Flat Feet

Having flat feet, a condition referred to as pes planus or fallen arches, is rarely serious, but can cause pain when you do extensive physical activity. If you have flat feet, your feet don’t have a normal arch when you are standing.


Flatfoot can be a complex disorder with diverse symptoms and varying degrees of deformity and disability. There are several types of flatfoot, all of which have one characteristic in common: partial or total collapse (loss) of the arch.

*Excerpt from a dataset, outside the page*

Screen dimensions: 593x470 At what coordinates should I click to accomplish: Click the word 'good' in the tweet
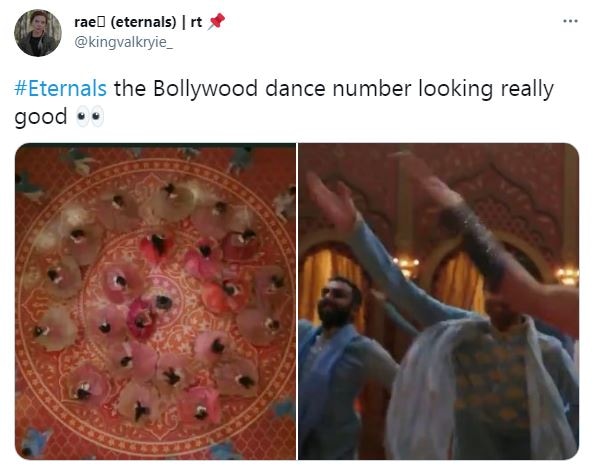(x=41, y=117)
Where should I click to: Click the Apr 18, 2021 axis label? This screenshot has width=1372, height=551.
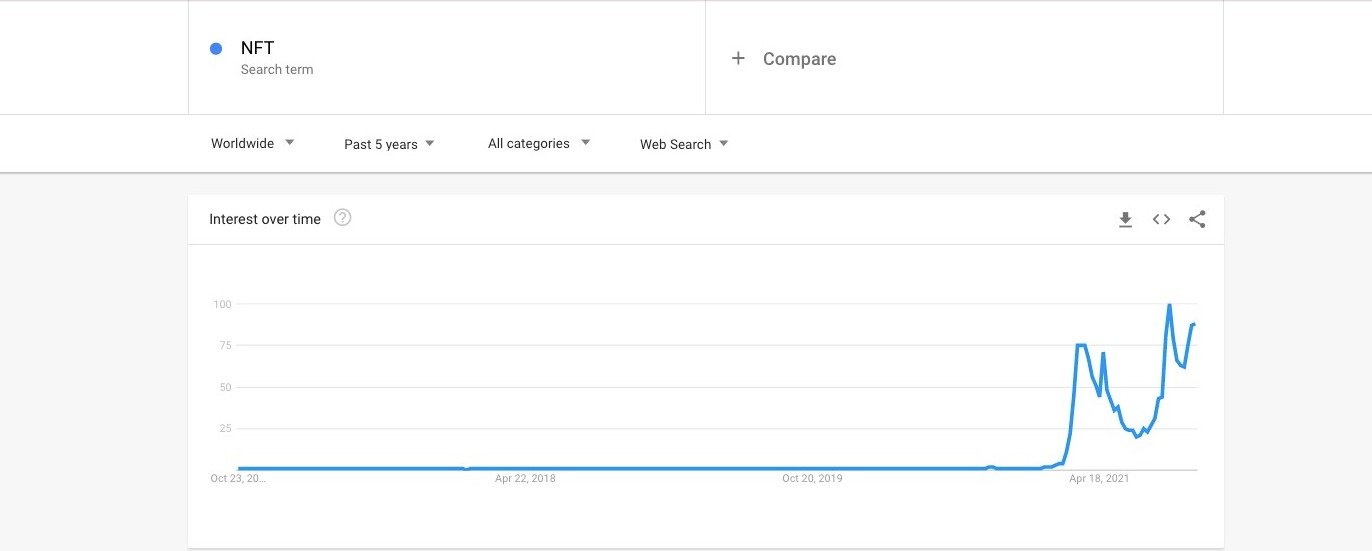pos(1099,478)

Other characteristics shared by most types of flatfoot include:

  • “Toe drift,” in which the toes and front part of the foot point outward.
  • Flattening of the inside of the arch (instep) to the floor when standing.
  • The heel tilts toward the outside and the ankle appears to turn in.
  • A tight Achilles tendon, which causes the heel to lift off the ground earlier
    when walking and may make the problem worse.
  • Bunions and hammertoes may develop as a result of a flatfoot.

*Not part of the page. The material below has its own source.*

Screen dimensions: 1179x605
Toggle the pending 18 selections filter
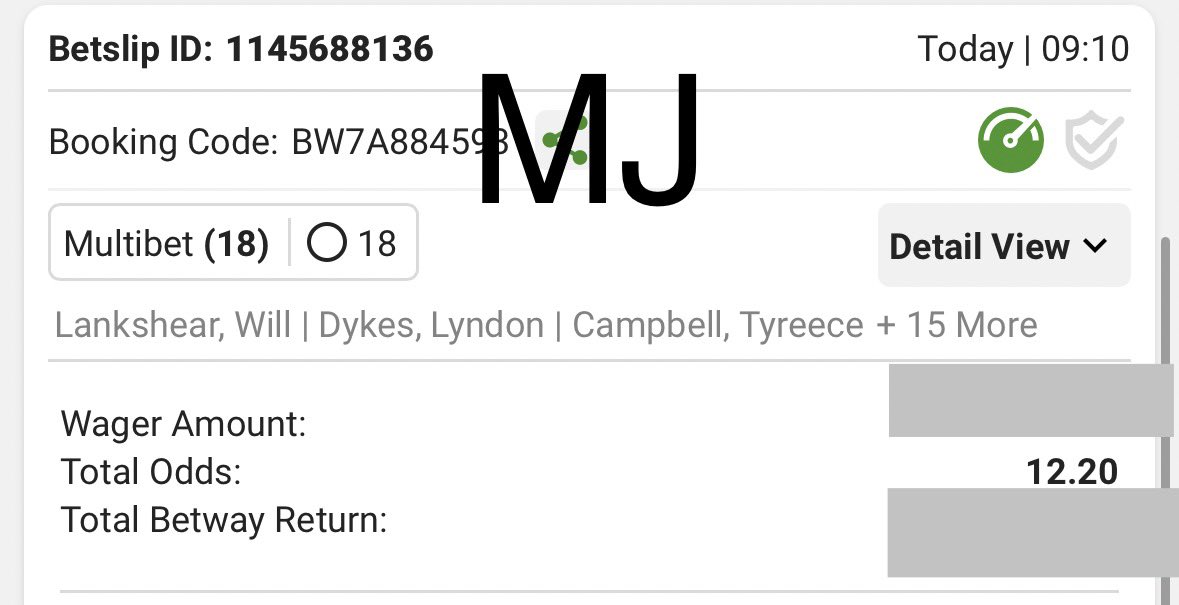coord(352,244)
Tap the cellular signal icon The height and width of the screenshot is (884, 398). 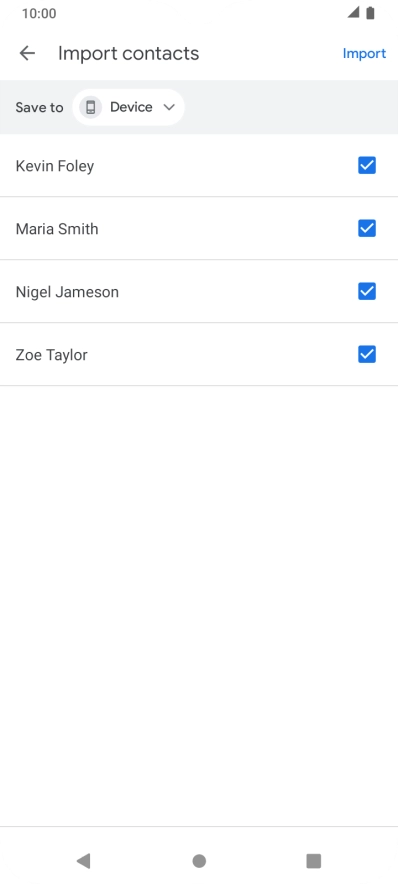tap(353, 12)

What is the most common type of flatfoot?

Flexible flatfoot is one of the most common types of flatfoot where the arches in your feet appear only when you lift them off the ground, and your soles touch the ground fully when you place your feet on the ground. It typically begins in childhood or adolescence and continues into adulthood. It usually occurs in both feet and progresses in severity throughout the adult years. As the deformity worsens, the soft tissues (tendons and ligaments) of the arch may stretch or tear and can become inflamed.

What causes flat feet?

Other characteristics shared by most types of flatfoot include:

  • Genetics
  • Weak arches
  • Foot or ankle injury
  • Arthritis or rheumatoid arthritis
  • Damage, dysfunction, or rupture of the posterior tibial tendon
  • Nervous system or muscle diseases, such as cerebral palsy, muscular dystrophy, or spina bifida

What are the symptoms of flat feet?

Symptoms which may occur in some persons with flexible flatfoot include:

  • Pain in the heel, arch, ankle, or along the outside of the foot
  • “Rolled-in” ankle (over-pronation)
  • Pain along the shin bone (shin splint)
  • General aching or fatigue in the foot or leg
  • Low back, hip or knee pain

Flat feet can also develop as a result of medical conditions, such as pregnancy, obesity, or diabetes. Even age and the daily use of the feet can cause the posterior tibial tendon (the primary support structure for the foot arch) to weaken. If the tendon becomes inflamed (tendinitis) or tears after overuse, the damage to the tendon may cause the foot arch to flatten.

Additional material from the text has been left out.